Subject: Re: C Language Standard(s)
To: Jason Thorpe <thorpej@nas.nasa.gov>
From: Erik Bertelsen <erik@sockdev.uni-c.dk>
List: current-users
Date: 01/11/1996 09:34:03
On Wed, 10 Jan 1996, Jason Thorpe wrote:
> On Wed, 10 Jan 1996 00:11:18 -0800
> bwalker@musings.com (Brad Walker) wrote:
>
> > Could someone please explain to me why we are concerned if we maintain
> > compatibility with K&R.. I must have missed that argument. And it's not
> > a good enough argument to say that we need to maintain old code. I would
> > like to hear the why argument and not the because argument.
> >
> > Why not mandate all new code be ANSI.. And work on porting the old stuff.
>
> We're beating a dead horse, but... :-)
>
> Put quite simply, code that utilized K&R-style function decls is just
> "more portable". I quite often rip code out of NetBSD and compile it
> under SunOS (with the native compiler).
I guess that you meen yesteryears SunOS 4, that does not come with an
ISO/ANSI Std. c compiler, and whose libc does not comply with the
Standard C Library ?!
The current SunOS (version 5, part of Solaris 2) does not even come with
a c compiler, but the optional c compiler product does have an ISO/ANSI
std. compiler.
> And there just might be a time
> in the future when someone with a K&R compiler needs to bootstrap NetBSD
> on some new platform...it could happen...
As mentioned before: Is this probability significantly greater than 0?
Is there any realistic posibility of porting NetBSD without porting
gcc first?
>
> Of course, I don't really want to "mandate" anything. I'd much rather
> *encourage* writing clean, portable code.
Yes, I heartily and strongly agree.
But I consider ISO/ANSI C standardized code to be the most portable code. To
put it provocatively, ISO/ANSI Standard C enable you to have code that stays
portable in the future. Compatibility with K&R C is compatibility with the
past.
Finally I will cite two small sections from ISO 9899, the C standard:
6.9.4 Function declarators
The use of function declarators with empty parentheses (not prototype-
format parameter type declarators) is an obsolescent feature.

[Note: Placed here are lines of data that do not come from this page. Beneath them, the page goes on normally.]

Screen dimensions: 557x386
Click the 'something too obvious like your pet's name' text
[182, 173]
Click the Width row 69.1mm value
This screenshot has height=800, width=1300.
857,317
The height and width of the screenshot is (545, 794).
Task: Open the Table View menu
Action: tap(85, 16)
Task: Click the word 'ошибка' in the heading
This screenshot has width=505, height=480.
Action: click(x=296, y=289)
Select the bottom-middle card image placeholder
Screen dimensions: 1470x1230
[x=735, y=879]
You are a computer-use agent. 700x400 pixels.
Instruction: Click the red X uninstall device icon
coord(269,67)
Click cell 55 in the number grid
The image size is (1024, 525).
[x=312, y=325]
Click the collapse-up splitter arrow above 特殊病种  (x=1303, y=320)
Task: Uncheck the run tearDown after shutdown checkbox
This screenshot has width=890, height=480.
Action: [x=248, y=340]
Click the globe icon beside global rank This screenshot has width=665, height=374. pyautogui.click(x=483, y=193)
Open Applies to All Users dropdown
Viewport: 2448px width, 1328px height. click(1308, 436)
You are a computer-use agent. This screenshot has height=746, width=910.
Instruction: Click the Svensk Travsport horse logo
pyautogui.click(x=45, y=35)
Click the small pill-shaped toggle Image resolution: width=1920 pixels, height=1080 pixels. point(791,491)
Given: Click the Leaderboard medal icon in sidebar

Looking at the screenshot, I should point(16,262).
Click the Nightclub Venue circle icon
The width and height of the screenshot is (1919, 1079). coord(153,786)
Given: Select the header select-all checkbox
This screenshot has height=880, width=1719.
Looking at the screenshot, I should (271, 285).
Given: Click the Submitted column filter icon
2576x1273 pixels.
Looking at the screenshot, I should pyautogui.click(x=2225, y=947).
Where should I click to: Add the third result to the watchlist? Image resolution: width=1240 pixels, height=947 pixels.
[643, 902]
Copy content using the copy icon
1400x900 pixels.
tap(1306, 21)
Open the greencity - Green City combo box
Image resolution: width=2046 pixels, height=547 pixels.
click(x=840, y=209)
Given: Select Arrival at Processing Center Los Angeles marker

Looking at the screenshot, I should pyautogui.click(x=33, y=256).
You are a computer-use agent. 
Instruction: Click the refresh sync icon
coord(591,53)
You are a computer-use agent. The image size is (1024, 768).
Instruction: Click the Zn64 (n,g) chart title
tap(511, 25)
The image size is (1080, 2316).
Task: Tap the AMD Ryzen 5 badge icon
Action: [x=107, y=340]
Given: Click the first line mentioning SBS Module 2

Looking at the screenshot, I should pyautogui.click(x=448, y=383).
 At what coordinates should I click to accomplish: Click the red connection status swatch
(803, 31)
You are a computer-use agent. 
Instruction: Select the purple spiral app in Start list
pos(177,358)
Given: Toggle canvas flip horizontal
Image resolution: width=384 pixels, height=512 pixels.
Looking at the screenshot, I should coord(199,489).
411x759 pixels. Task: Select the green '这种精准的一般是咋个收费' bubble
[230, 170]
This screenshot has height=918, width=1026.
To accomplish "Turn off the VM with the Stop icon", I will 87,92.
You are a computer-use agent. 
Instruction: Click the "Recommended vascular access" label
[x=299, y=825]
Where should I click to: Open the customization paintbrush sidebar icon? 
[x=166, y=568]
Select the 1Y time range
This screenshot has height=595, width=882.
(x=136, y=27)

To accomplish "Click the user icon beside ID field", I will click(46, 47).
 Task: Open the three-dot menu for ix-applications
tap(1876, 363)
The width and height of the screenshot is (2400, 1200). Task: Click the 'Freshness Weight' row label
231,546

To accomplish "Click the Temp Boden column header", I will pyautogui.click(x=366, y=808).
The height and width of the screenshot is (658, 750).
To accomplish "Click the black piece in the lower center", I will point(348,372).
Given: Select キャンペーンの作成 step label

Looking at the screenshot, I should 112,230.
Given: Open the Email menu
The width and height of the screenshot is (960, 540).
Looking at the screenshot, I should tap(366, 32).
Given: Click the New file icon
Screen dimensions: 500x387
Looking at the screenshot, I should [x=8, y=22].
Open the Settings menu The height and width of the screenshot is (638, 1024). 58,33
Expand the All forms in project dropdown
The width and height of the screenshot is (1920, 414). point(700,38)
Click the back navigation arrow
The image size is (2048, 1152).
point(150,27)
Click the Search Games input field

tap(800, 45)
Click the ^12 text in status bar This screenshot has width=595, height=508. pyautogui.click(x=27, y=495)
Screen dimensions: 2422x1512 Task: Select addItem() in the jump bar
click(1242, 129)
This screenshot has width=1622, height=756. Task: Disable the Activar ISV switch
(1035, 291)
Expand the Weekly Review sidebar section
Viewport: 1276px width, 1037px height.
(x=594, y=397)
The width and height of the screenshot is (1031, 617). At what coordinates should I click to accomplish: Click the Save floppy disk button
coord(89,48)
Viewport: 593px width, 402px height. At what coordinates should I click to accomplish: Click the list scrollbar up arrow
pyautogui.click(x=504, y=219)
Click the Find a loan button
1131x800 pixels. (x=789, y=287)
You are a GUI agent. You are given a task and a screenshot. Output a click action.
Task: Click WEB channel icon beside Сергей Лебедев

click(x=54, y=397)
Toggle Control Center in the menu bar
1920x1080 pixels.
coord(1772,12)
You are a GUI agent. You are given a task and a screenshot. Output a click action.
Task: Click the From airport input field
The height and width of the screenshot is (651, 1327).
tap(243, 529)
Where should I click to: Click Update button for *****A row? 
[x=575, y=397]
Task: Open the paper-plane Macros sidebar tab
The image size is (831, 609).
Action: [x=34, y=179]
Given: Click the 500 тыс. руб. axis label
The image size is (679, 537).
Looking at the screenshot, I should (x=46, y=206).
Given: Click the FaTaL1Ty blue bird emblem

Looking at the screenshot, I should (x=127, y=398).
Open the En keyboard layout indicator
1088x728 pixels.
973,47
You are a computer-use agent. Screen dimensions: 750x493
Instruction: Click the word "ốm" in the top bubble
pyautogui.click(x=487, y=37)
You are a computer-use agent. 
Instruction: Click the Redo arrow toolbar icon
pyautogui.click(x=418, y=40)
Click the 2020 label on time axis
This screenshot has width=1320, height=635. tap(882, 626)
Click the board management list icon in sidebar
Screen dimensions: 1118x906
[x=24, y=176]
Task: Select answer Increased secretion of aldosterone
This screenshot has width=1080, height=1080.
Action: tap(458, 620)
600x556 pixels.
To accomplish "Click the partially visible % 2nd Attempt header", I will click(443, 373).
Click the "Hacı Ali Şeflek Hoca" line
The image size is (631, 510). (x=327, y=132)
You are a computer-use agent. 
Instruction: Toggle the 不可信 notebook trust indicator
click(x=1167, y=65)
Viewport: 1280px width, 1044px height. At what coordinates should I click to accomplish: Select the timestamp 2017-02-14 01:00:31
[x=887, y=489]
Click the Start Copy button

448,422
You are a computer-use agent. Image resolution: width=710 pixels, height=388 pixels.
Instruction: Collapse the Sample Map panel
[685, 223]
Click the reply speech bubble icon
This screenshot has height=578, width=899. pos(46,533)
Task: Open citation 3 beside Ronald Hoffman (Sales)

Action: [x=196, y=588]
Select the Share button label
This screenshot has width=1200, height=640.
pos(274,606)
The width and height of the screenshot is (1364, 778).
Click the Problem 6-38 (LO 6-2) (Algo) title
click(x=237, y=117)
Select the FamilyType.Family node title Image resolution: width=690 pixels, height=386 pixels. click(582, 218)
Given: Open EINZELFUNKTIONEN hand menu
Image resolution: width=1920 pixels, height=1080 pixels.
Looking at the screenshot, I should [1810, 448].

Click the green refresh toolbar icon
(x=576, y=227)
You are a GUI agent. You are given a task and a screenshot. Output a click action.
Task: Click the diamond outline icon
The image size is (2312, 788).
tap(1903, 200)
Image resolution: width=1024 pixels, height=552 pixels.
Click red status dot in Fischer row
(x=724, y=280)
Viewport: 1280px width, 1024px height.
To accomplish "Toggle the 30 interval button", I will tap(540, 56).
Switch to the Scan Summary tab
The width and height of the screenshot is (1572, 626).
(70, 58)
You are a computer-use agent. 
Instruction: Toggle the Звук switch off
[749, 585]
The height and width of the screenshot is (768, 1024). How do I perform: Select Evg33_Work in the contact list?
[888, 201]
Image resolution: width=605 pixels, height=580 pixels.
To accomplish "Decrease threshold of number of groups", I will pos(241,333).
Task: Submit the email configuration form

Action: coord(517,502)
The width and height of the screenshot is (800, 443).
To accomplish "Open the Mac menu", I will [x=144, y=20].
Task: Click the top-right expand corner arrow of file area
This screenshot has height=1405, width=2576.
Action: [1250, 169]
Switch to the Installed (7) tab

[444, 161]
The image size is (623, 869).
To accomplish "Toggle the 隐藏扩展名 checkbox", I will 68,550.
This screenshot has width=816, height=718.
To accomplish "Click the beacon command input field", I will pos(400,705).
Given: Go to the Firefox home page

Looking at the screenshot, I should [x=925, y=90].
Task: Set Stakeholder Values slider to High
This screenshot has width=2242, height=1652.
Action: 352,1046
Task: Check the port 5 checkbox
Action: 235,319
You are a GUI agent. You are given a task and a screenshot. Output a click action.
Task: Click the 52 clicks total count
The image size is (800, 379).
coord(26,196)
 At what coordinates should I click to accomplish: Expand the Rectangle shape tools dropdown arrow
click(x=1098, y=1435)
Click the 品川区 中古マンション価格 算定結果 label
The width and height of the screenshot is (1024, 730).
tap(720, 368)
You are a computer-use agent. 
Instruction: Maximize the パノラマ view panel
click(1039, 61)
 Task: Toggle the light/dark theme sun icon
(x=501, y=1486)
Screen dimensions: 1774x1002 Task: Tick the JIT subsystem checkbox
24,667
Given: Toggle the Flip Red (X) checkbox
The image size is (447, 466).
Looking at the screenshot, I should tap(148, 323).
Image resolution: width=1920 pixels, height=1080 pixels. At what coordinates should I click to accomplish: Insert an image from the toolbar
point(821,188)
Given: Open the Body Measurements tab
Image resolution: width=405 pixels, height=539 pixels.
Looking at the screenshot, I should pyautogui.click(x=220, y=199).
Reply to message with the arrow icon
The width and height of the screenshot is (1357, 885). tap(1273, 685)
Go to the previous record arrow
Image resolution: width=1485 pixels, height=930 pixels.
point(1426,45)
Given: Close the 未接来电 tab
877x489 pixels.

6.9.5 Function definitions
The use of function definitions with separate parameter identifier and
declaration lists (not prototype-format parameter type and identifier
declarators) is an obsolescent feature.
And as far as I recall from the discussions of the new revision of the C
standard (C9x), the K&R syntax for function declarations and definitions
may even be removed completely from the standard in its next revision.